> Selected text
It strikes me that I never heard this preached in all my time in the church. Instead, we were taught to give to the church before all other needs. I'm not going to flat out suggest that this passage was actively ignored, but it isn't lost on me that for all the sermons on tithing I sat through, this never once came up.

November 25, 2024

Recently started a book I've been sitting on for a while, Richard Horsley's You Shall Not Bow Down and Serve Them: The Political Economic Projects of Jesus and Paul. I think about the relationship between faith and wealth quite a bit and I'm always interested in deepening my understanding of that topic.

Something I like that Horsley makes explicit right from the outset is that the various texts of scripture are primarily concerned with concrete socio-economic realities. It is our post enlightenment assumptions that have largely stripped our readings of scripture of that important context. Specifically, he notes that the socio-economic realities of the societies from which scripture emerged were divided between a "vast majority of people who lived at subsistence level and a tiny minority of rulers who gained their wealth and power by expropriating a portion of the people's produce." Scripture's economic concern is rooted in that tension between the majority poor and the few wealthy who oppress them.

> Entries provided
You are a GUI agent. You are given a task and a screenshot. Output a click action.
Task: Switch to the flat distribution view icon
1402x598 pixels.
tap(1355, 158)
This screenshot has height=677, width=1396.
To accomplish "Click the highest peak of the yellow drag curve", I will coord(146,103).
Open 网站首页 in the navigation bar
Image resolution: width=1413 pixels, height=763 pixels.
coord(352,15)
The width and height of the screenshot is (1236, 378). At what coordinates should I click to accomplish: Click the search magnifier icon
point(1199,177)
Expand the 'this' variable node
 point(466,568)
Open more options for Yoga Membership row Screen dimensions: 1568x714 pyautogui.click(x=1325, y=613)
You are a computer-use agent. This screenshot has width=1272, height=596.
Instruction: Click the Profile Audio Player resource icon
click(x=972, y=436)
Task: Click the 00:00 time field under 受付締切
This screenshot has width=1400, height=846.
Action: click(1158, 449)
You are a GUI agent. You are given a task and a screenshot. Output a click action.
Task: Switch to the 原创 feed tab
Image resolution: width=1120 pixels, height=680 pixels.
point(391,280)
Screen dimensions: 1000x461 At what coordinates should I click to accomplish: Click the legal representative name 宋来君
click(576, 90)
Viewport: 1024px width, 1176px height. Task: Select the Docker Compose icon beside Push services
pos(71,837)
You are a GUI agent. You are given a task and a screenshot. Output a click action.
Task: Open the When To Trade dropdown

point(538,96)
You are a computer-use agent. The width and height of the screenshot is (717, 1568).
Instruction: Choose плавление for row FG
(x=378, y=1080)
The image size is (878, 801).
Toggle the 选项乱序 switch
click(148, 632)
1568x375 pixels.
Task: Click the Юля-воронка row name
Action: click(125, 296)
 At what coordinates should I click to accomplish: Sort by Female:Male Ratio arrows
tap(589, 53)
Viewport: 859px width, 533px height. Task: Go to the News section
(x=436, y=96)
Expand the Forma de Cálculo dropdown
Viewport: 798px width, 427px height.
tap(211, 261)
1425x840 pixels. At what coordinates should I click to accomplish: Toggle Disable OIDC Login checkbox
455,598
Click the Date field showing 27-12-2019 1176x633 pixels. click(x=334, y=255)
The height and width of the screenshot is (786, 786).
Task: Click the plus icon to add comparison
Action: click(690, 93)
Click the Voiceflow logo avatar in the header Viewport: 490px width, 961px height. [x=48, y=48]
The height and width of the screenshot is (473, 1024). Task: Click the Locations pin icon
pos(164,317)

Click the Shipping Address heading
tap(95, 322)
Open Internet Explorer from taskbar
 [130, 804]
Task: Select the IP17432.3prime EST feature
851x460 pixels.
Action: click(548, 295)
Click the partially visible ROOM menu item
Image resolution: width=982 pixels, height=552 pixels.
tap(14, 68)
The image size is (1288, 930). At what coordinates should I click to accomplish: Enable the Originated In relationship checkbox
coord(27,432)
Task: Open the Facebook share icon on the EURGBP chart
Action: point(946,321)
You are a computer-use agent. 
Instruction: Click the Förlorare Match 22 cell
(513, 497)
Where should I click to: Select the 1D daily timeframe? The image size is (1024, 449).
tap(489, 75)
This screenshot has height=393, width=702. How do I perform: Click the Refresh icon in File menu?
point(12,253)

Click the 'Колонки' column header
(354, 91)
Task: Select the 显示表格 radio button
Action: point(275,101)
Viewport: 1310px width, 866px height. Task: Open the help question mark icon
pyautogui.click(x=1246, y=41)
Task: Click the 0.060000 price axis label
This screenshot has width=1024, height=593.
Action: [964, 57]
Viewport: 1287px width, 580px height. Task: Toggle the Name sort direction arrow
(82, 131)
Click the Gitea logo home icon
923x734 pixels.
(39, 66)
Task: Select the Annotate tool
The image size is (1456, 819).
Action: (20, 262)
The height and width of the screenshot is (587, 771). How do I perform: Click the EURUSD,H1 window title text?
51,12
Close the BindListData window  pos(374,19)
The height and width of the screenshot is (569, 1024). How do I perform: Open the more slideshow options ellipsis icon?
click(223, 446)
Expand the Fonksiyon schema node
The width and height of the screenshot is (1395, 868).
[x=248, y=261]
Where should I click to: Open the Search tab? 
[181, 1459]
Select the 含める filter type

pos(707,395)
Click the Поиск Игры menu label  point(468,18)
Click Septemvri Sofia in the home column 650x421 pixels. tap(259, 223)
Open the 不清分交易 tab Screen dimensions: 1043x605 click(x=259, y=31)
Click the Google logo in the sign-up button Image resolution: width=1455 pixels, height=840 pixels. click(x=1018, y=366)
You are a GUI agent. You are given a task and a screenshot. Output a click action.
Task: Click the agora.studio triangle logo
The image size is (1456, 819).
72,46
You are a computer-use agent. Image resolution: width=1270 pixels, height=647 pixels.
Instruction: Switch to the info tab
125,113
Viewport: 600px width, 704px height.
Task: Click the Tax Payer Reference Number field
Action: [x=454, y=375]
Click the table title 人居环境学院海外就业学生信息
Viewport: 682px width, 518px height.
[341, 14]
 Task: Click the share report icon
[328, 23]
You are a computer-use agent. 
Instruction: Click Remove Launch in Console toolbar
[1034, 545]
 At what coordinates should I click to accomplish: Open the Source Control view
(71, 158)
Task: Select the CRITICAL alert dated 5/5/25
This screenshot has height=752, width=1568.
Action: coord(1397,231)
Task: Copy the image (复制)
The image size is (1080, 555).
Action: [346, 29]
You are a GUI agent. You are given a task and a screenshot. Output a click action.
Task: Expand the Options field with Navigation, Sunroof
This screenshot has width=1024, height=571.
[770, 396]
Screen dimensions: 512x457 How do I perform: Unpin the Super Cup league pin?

> List of tasks
- A) In the reflection on faith and wealth, what is the title of the Richard Horsley book the writer recently started?
- B) Render this sentence from the reflection on faith and wealth in Spanish: "I think about the relationship between faith and wealth quite a bit and I'm always interested in deepening my understanding of that topic."
- C) Carry the reflection on faith and wealth forward from its last sentence.

> Task responses
- A) You Shall Not Bow Down and Serve Them: The Political Economic Projects of Jesus and Paul.

- B) Pienso bastante en la relación entre la fe y la riqueza, y siempre me interesa profundizar mi comprensión de ese tema.

- C)
This is where things get sticky, I think, for many modern readers in our current, Western context. One of the ways that capitalism has tried to ease the conflict and division between the poor and the wealthy is through the concept of a middle class. Capitalism depends on this myth that anyone can move from poor to rich as long as they work hard enough. It keeps people's faith in upholding the economic system even when it's not fully serving them. The middle class falls into this strange not-quite-poor-but-also-not-considered rich grey area, which makes it tricky when reading the critiques of wealth or the solidarity with the poor in scripture.

The middle class (which is shrinking, I know) is, by comparison to the majority poor across the world, very wealthy. That wealth is also, perhaps indirectly, built off the exploitation of others. Yet, in comparison to the super wealthy, the middle class is closer to poverty. Many live paycheck-to-paycheck, in a dependency that can feel like being poor. The middle class is trapped just like the poor, but are benefitting off the flow of wealth in a way that makes them beholden to the system that traps them.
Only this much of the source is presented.